Expected :[(1, 2, 0, 27), (6, 6, 0, 9)] \
Actual :[(1, 2, 0, 24), (6, 6, 0, 9)]

### 5) Fail: test_generatorexp (GeneratorExp node)

Expected :[(1, 1, 0, 37), (2, 2, 0, 43)] \
Actual :[(1, 1, 0, 35), (2, 2, 0, 39)]

### 6) Fail: test_list (List node)

Expected :[(1, 1, 0, 2), (2, 2, 0, 9), (3, 3, 0, 6), (4, 9, 0, 1)] \
Actual :[(1, 1, 0, 2), (2, 2, 0, 8), (3, 3, 0, 5), (4, 8, 0, 5)]

### 7) Fail: test_raise (Raise node)

Expected :[(3, 3, 8, 24), (5, 5, 8, 36)] \
Actual :[(3, 3, 8, 24), (5, 5, 8, 35)]

### 8) Fail: test_tuple (Tuple node)

Out of all Tuple nodes in the example file, the 18-th node's end location was wrong:

Expected: (21, 21, 0, 2) \
Actual: (1, 1, 0, 6)

### 9) Fail: test_yieldfrom (YieldFrom node)

Expected :[(2, 2, 4, 23)] \
Actual :[(2, 2, 4, 22)]

### Observations

From the failed tests, we can make a key observation: both `end_lineno` and `end_col_offset` are not always accurate.
The `end_lineno` attribute was inaccurate only in `test_list`, while `end_col_offset` was inaccurate in every failed test.

It is clear that the current astroid logic for computing end locations is not fully reliable.
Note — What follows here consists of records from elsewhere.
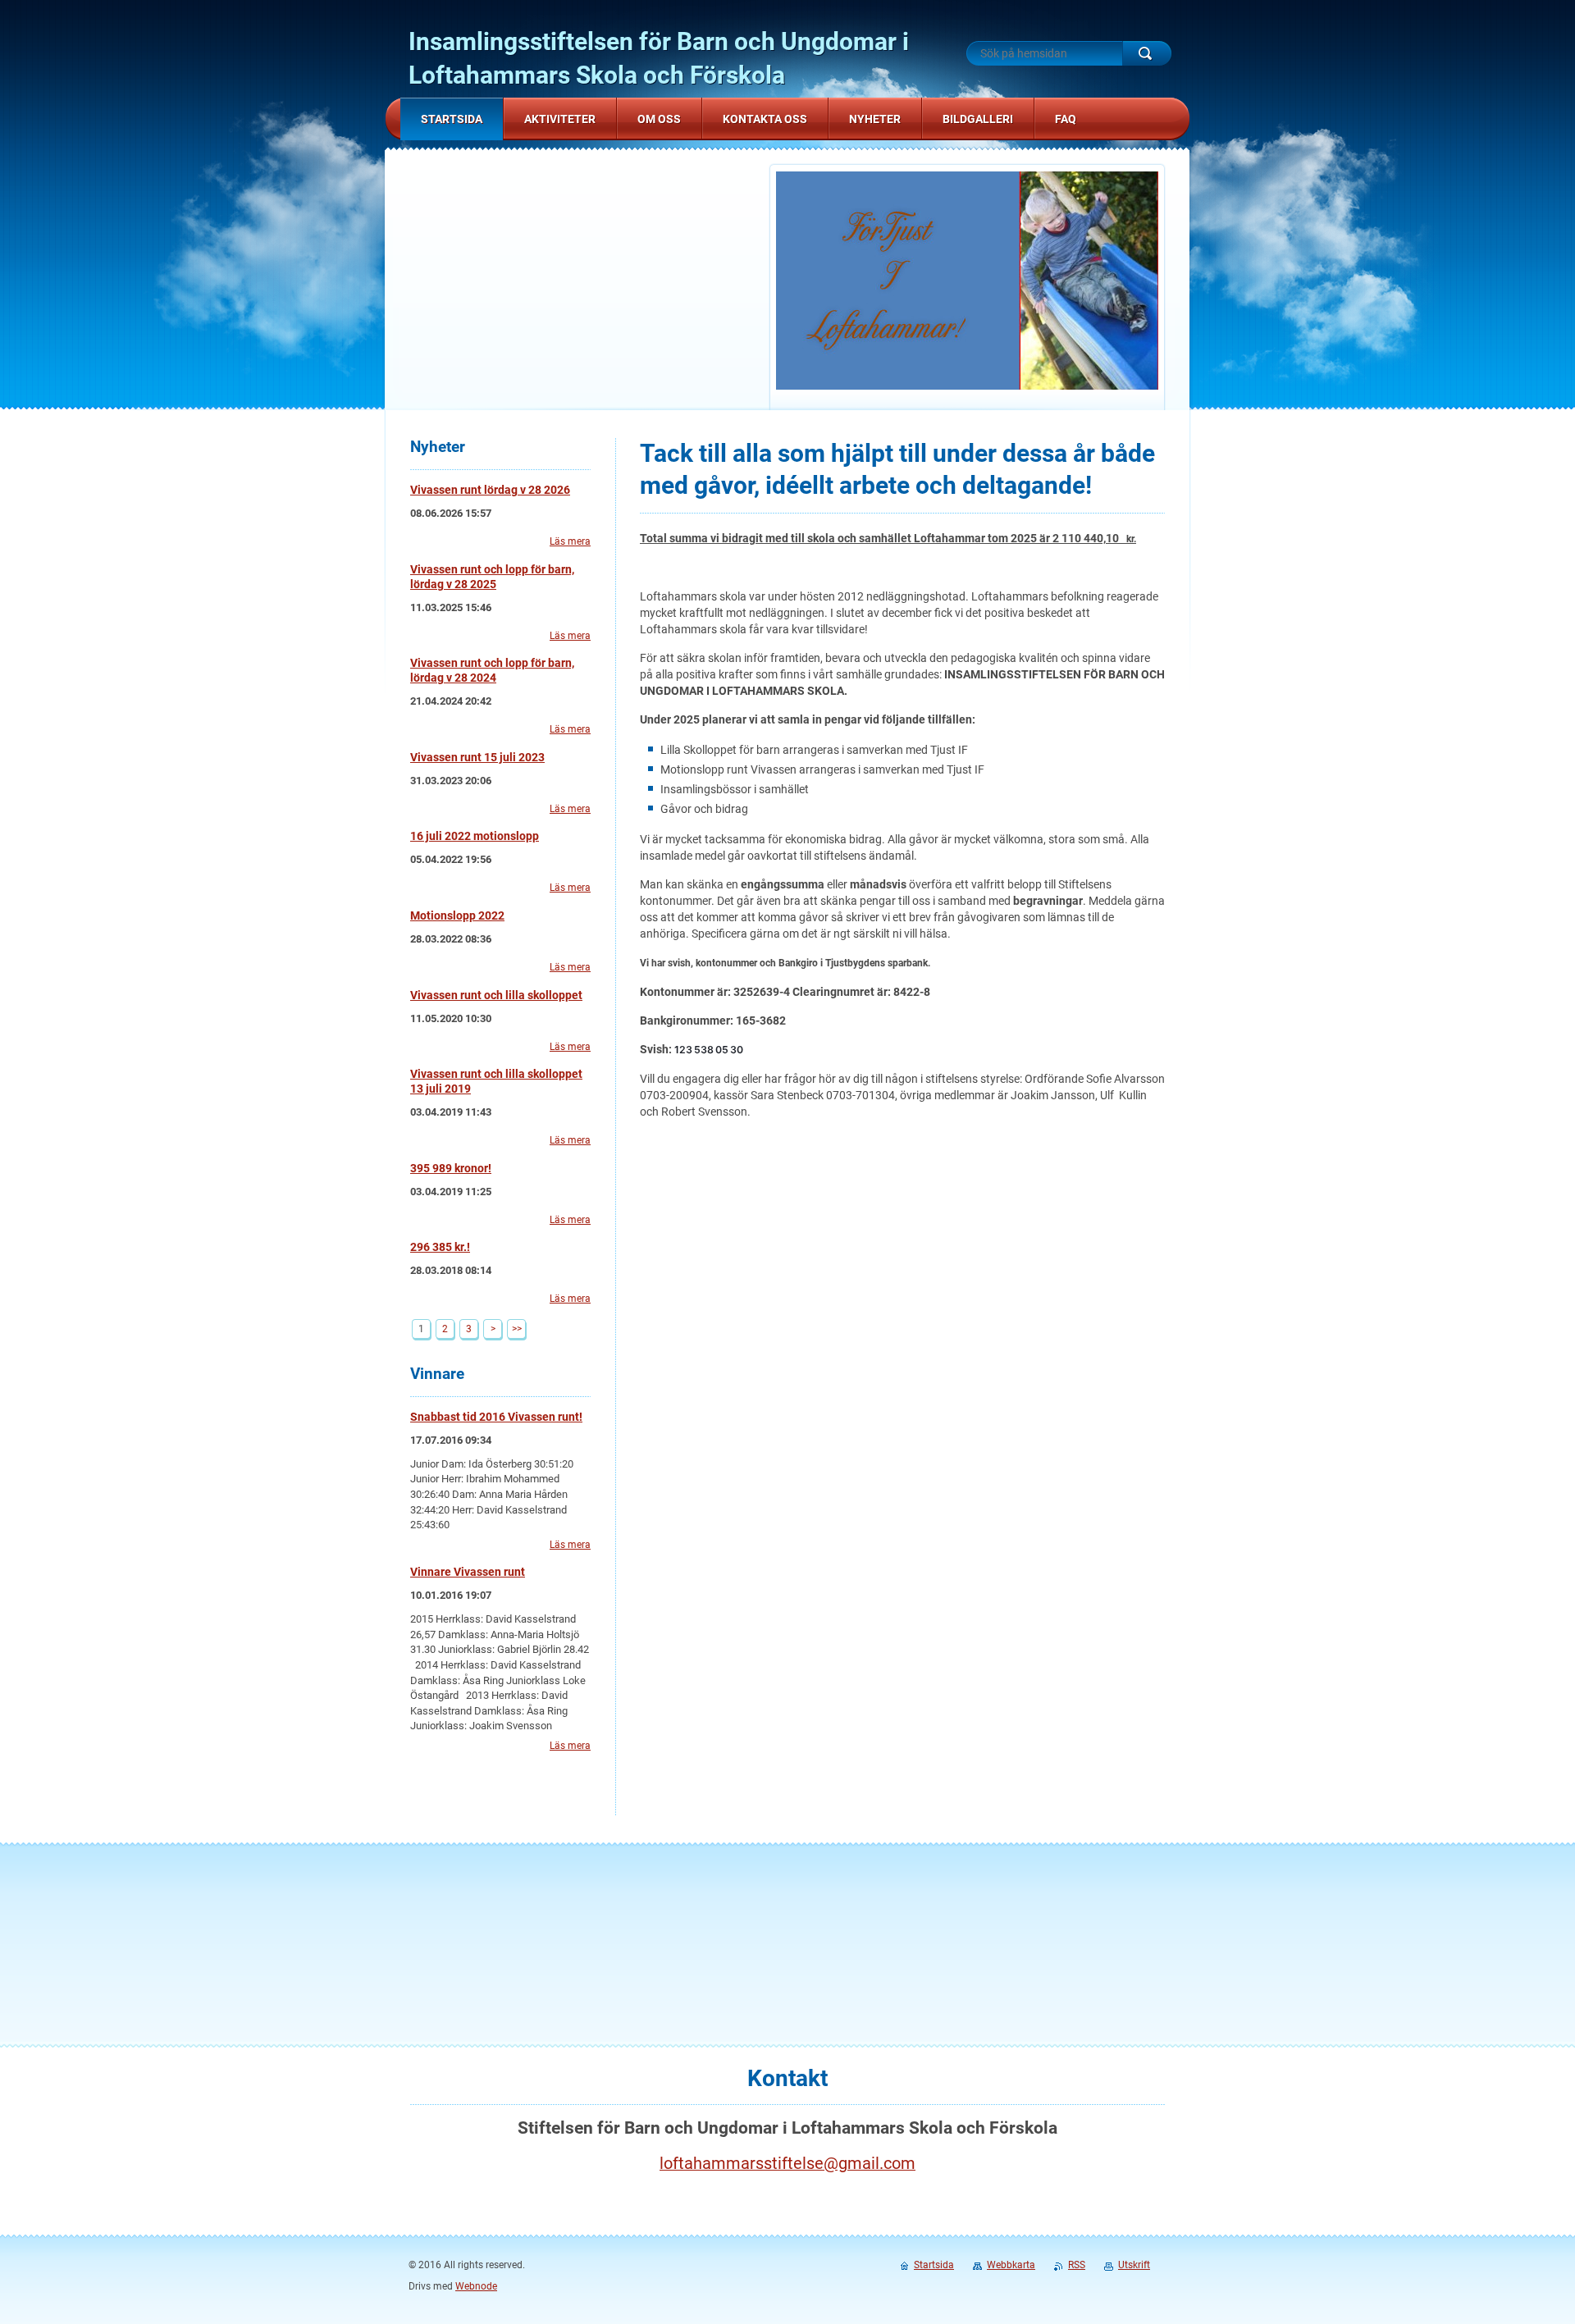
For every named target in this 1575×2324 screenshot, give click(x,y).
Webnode (476, 2286)
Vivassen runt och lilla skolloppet (496, 995)
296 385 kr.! (440, 1246)
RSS (1076, 2265)
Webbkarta (1011, 2265)
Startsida (934, 2265)
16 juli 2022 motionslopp (474, 835)
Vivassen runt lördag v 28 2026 (490, 489)
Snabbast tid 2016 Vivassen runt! (496, 1416)
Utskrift (1134, 2265)
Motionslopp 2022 (457, 915)
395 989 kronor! (450, 1168)
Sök (1146, 53)
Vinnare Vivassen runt (467, 1571)
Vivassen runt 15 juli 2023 (477, 757)
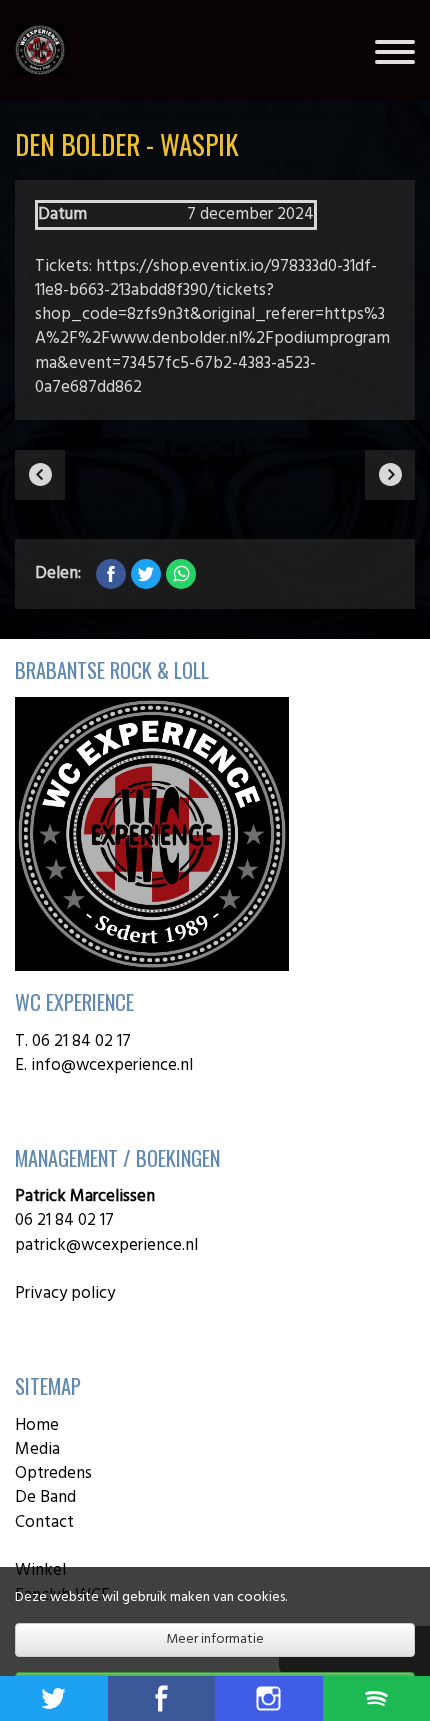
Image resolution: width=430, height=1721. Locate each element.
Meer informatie (215, 1639)
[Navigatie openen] (395, 56)
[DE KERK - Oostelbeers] (40, 475)
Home (37, 1425)
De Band (45, 1497)
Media (37, 1449)
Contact (44, 1522)
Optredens (53, 1473)
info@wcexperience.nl (114, 1065)
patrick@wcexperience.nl (106, 1245)
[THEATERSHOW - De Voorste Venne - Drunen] (390, 475)
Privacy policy (65, 1293)
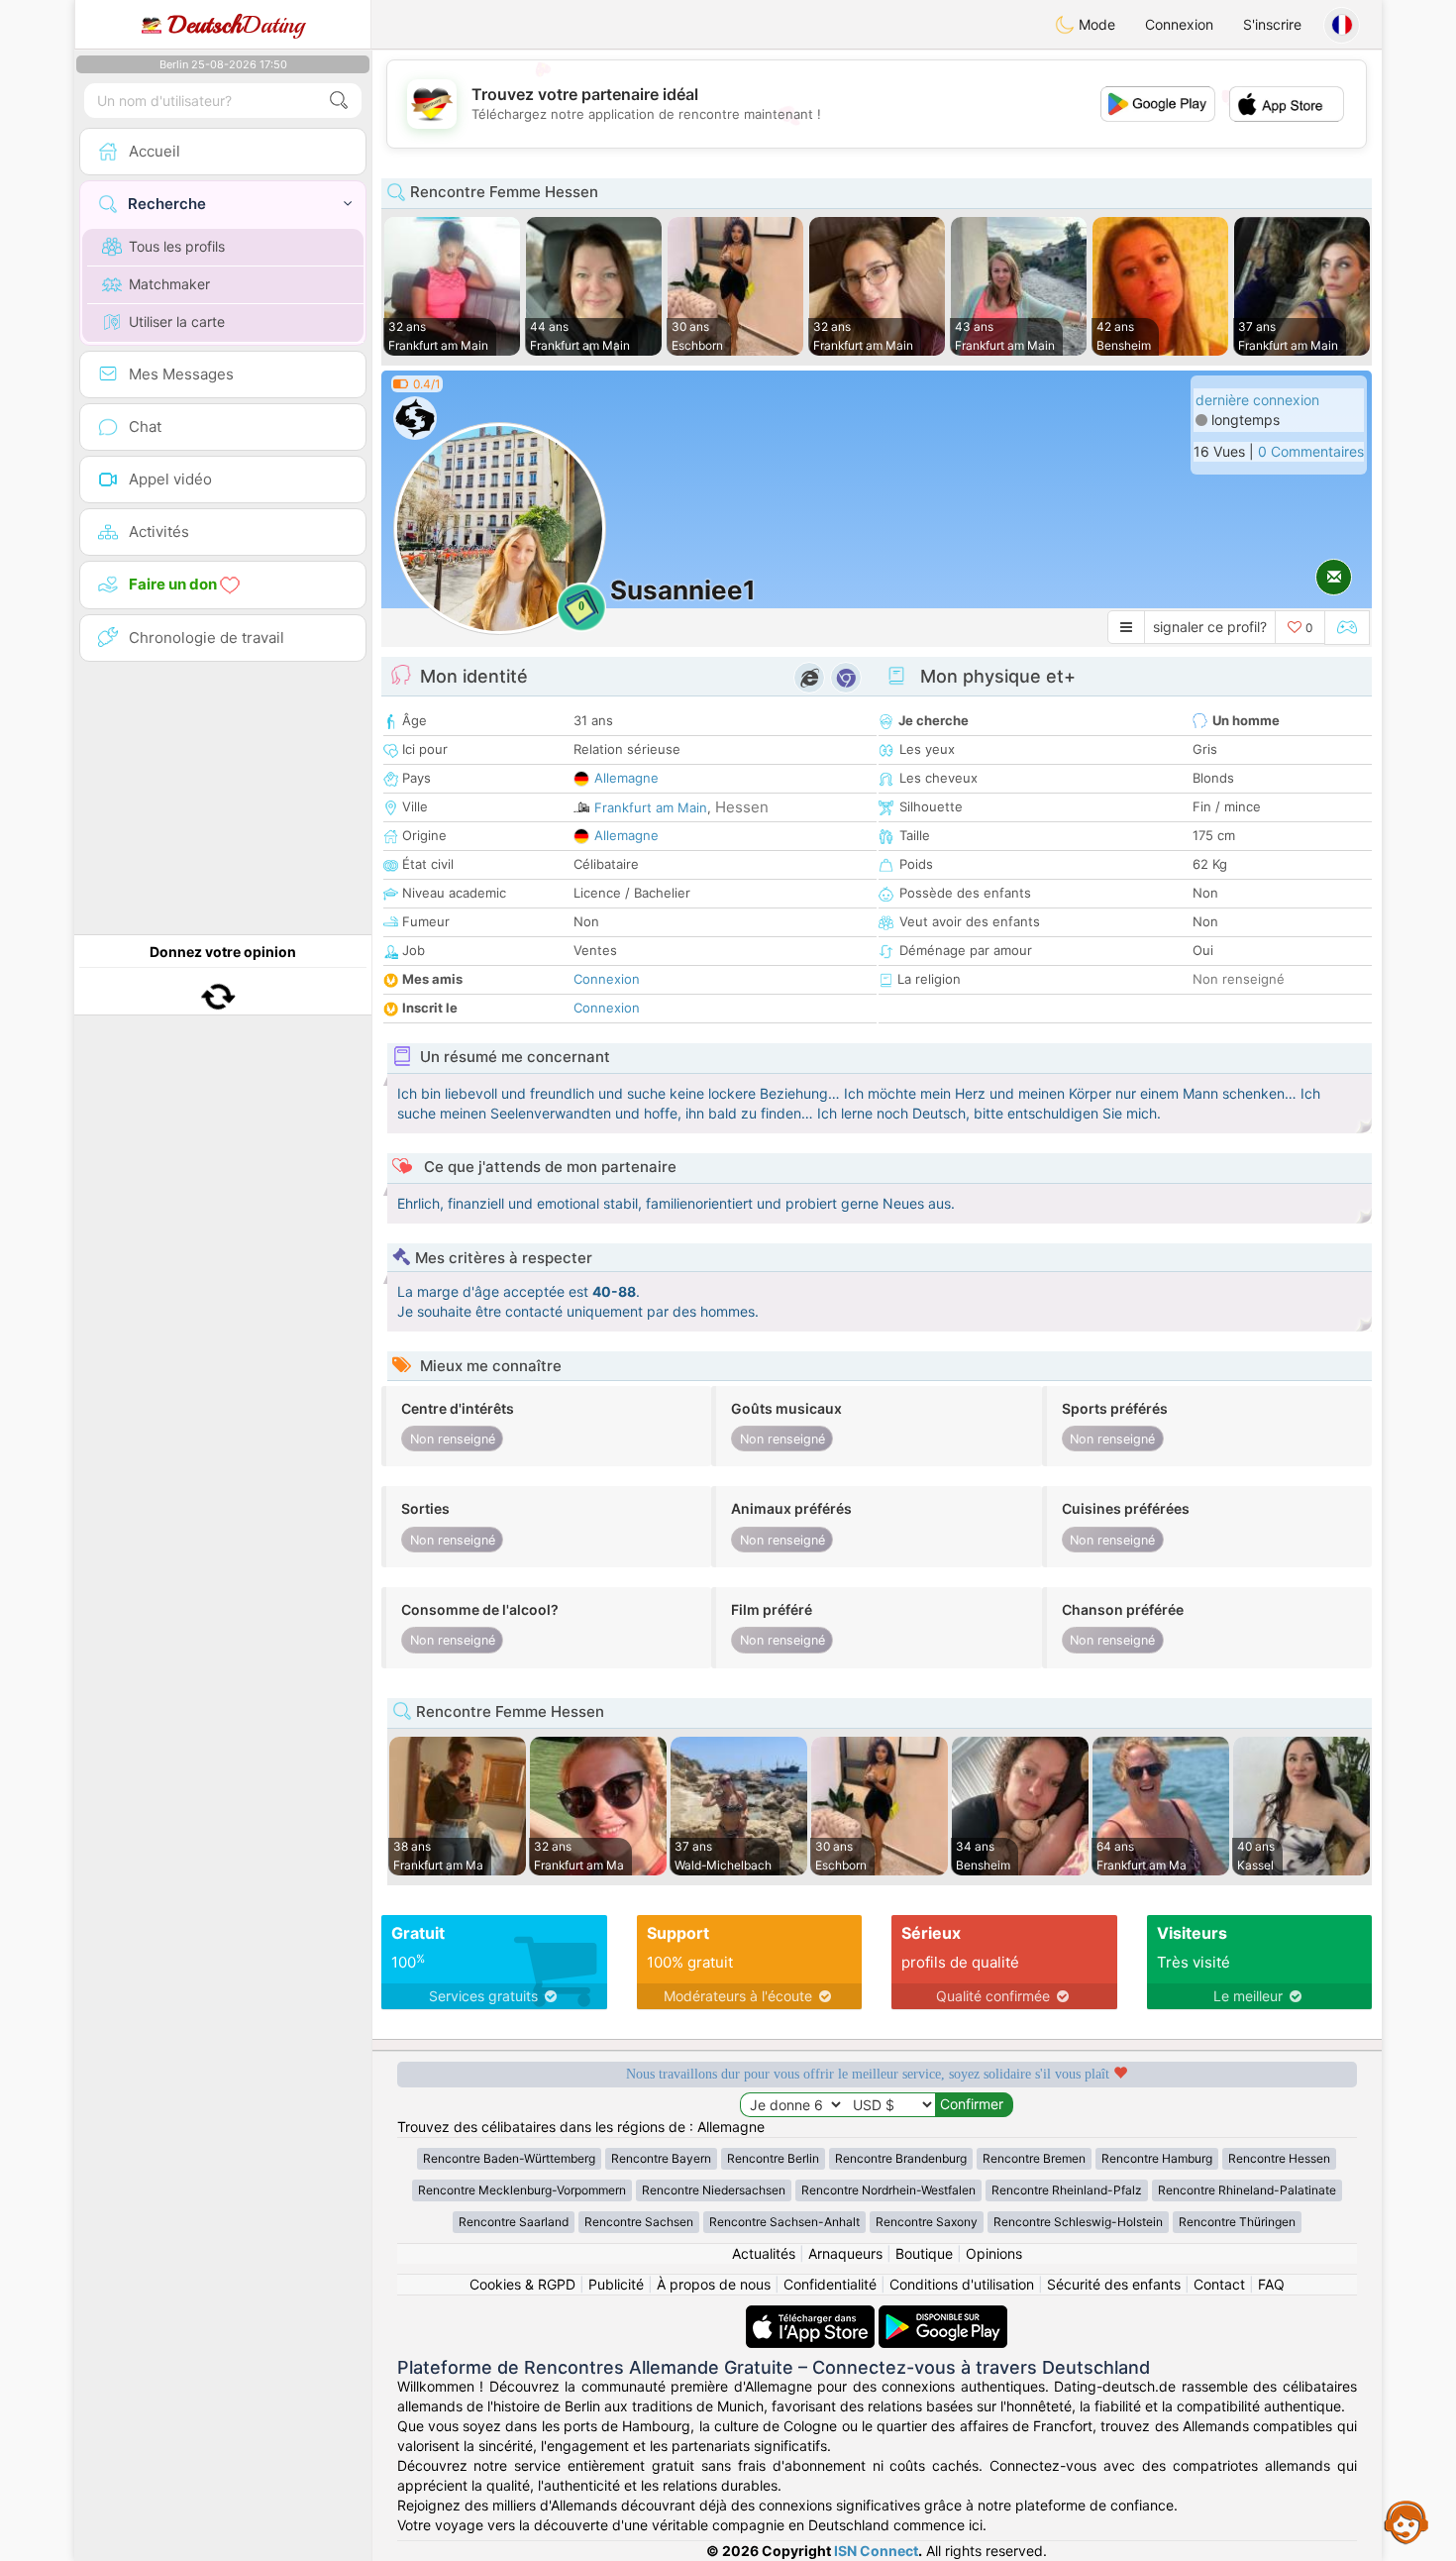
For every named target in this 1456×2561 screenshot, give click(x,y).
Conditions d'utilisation (961, 2284)
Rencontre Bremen (1034, 2158)
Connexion (1179, 24)
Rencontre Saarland (514, 2221)
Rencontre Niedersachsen (713, 2190)
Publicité (616, 2284)
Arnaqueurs (845, 2253)
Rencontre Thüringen (1237, 2221)
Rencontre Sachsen (638, 2221)
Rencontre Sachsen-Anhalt (784, 2221)
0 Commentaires (1311, 451)
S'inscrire (1272, 24)
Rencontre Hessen (1279, 2158)
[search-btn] (339, 100)
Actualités (763, 2253)
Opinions (994, 2253)
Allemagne (626, 778)
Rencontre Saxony (927, 2221)
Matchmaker (169, 283)
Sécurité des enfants (1114, 2284)
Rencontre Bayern (661, 2158)
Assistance (1406, 2521)
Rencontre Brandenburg (901, 2158)
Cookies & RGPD (522, 2284)
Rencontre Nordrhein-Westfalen (888, 2190)
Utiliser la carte (177, 321)
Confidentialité (830, 2284)
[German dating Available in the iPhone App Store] (812, 2314)
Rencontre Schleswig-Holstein (1078, 2221)
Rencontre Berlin (773, 2158)
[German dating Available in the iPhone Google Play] (943, 2314)
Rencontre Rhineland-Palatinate (1247, 2190)
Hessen (742, 807)
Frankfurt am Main (650, 807)
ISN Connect (876, 2550)
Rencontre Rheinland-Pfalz (1066, 2190)
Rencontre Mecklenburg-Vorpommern (522, 2190)
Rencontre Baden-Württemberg (509, 2158)
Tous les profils (177, 246)
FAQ (1271, 2284)
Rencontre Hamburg (1156, 2158)
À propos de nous (714, 2284)
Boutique (924, 2253)
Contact (1219, 2284)
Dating (236, 25)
In particular, it often fails
in cases involving whitespace. For example, in test_call:

```python
print(1, 2, 3,
4 )
```

Astroid computed `end_col_offset` as 6, when in reality it should be 9. This issue is frequent enough to matter,
especially considering the fact that the current PyTA implementation passes all tests.

> This gets a bit complicated because we implemented some interesting string parsing to capture the full extent (start and end locations) of some nodes, because we didn't think astroid did it correctly.

Your intuition was correct: astroid does not consistently evaluate node end locations accurately.

## Conclusion

From this investigation, we can conclude that while astroid is usually correct for simpler nodes (such as primitive types),
it struggles to accurately determine the end locations of more complex nodes. This inaccuracy is significant because
PyTA’s current logic already works and passes all tests.

Therefore, it would be best to continue using PyTA’s custom logic rather than relying on astroid’s defaults.